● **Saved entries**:
◆ ◆ ◆

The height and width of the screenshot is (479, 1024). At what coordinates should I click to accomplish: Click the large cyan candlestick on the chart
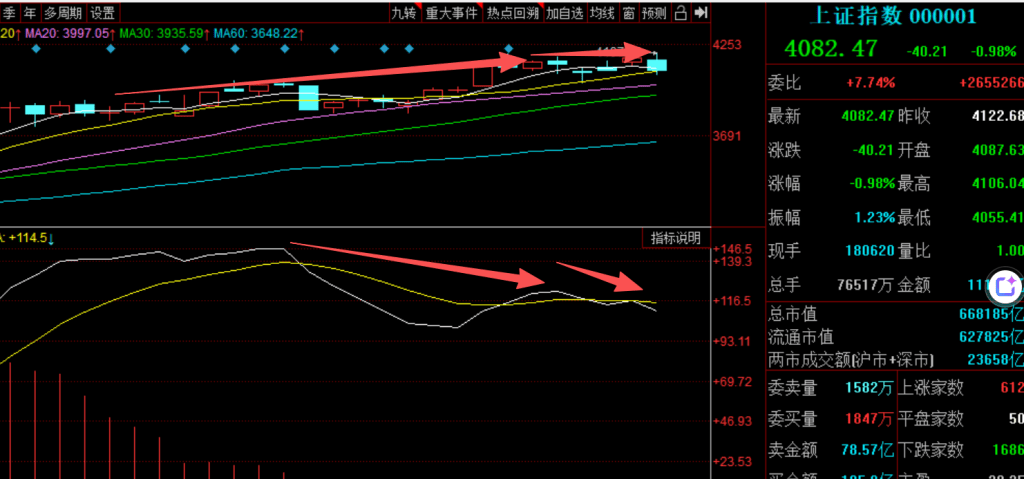click(309, 97)
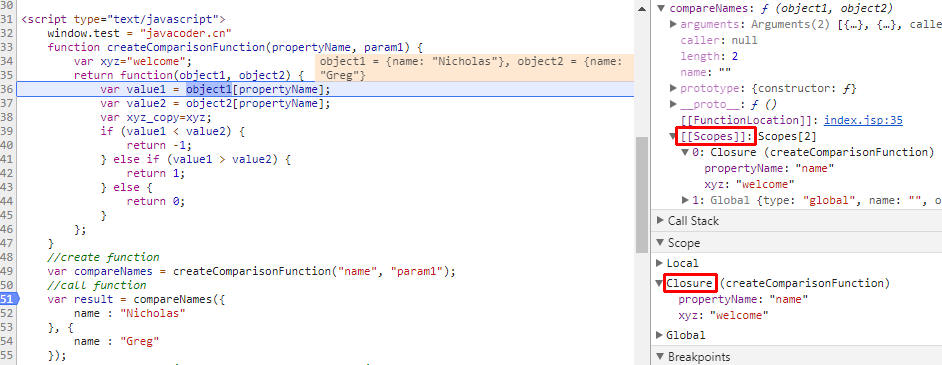Expand the prototype property
942x365 pixels.
[673, 88]

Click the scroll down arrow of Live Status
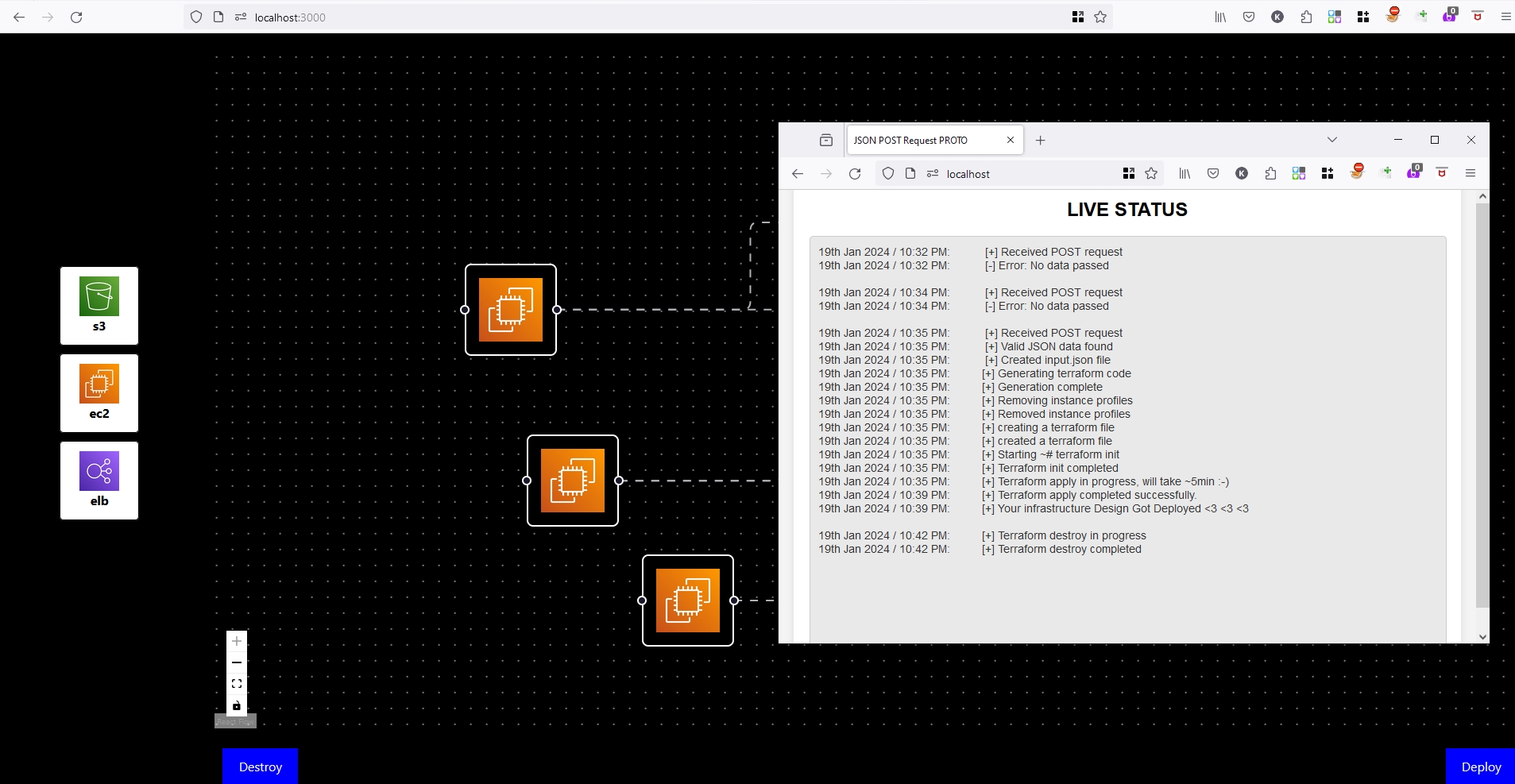(x=1482, y=636)
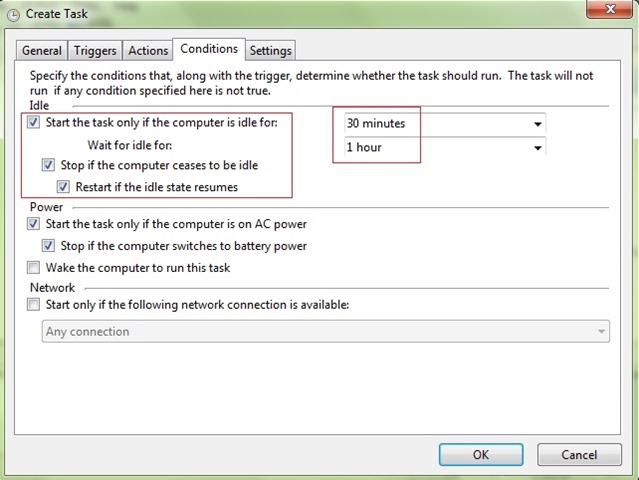
Task: Enable start only if network connection is available
Action: [33, 304]
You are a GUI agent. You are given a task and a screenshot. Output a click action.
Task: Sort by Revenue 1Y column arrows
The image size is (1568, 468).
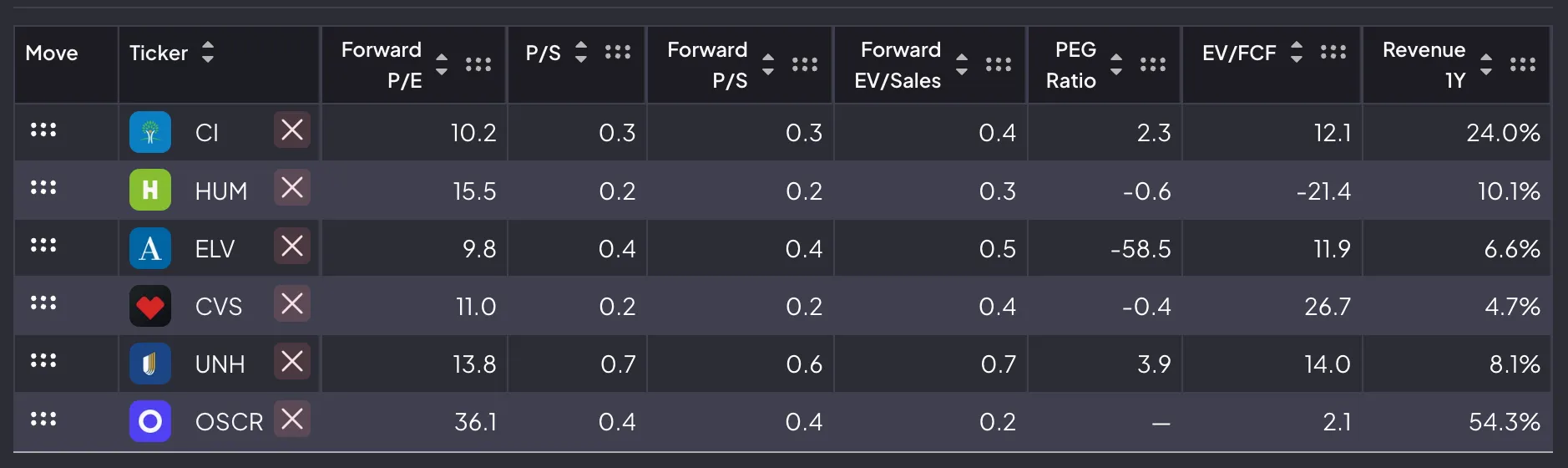pos(1486,64)
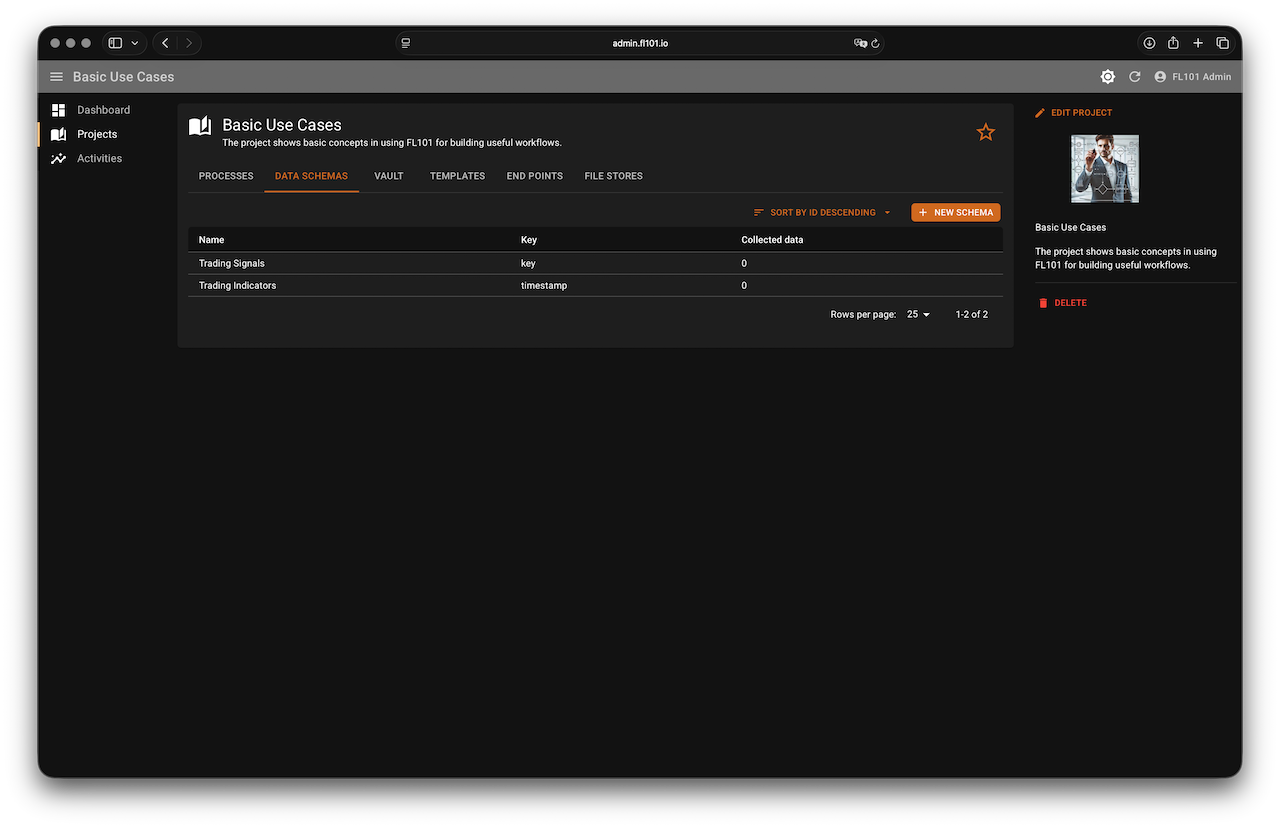
Task: Toggle the light/dark theme icon
Action: tap(1107, 77)
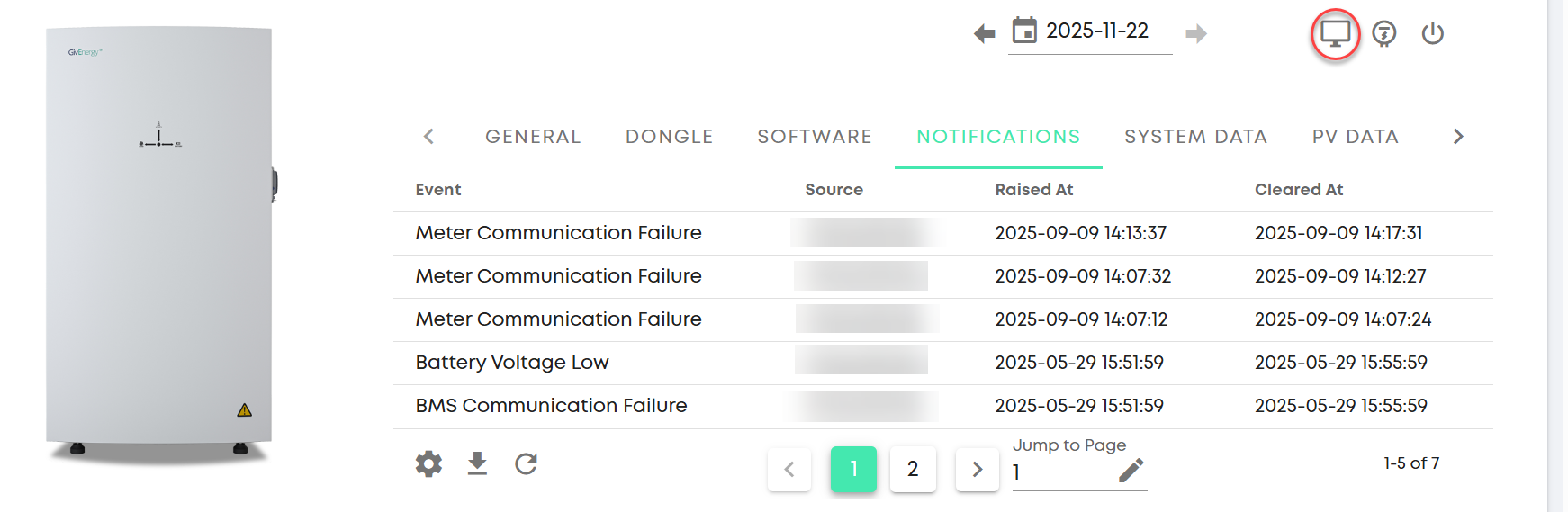
Task: Open the calendar date picker icon
Action: click(x=1024, y=31)
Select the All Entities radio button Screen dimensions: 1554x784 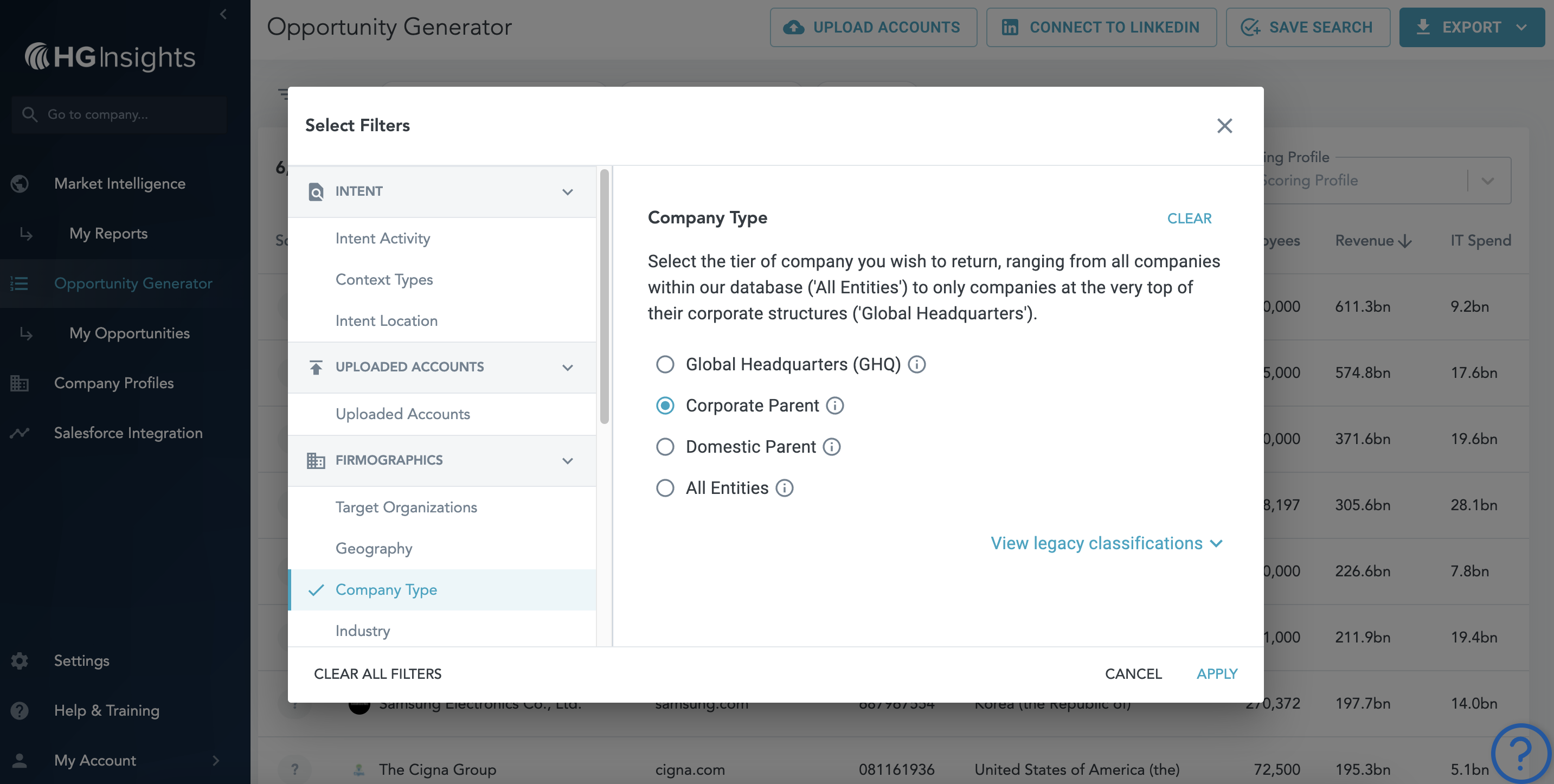coord(665,488)
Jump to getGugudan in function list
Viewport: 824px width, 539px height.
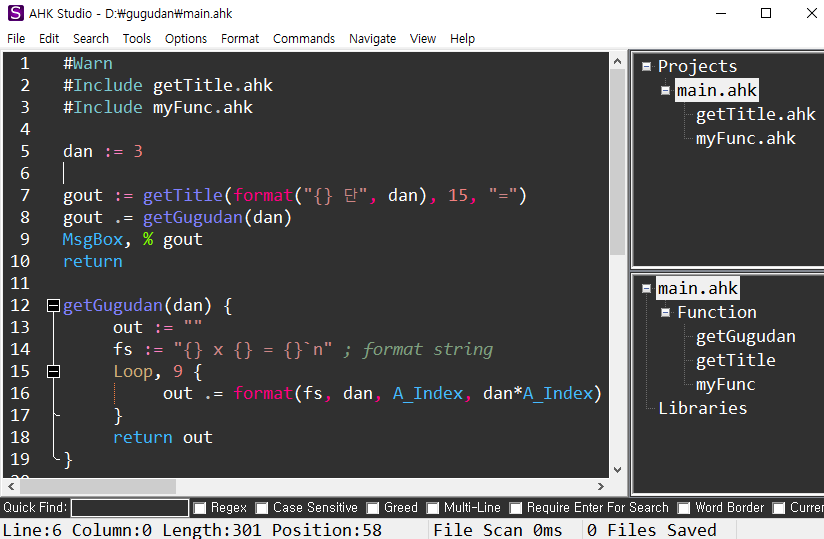coord(745,337)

◆ ◆ ◆

● **TASK OBJECTIVE**: Print, exactly, each line above from the one with "Click the scroll down arrow of Live Status" to the one with "Task: Sort by Revenue 1Y column arrows", end lines included. Leave pictures out of it.

● **SOLUTION BELOW**:
Click the scroll down arrow of Live Status
(x=1482, y=636)
Task: Enable start only if network connection is available
Action: [33, 304]
You are a GUI agent. You are given a task and a screenshot. Output a click action.
Task: Sort by Revenue 1Y column arrows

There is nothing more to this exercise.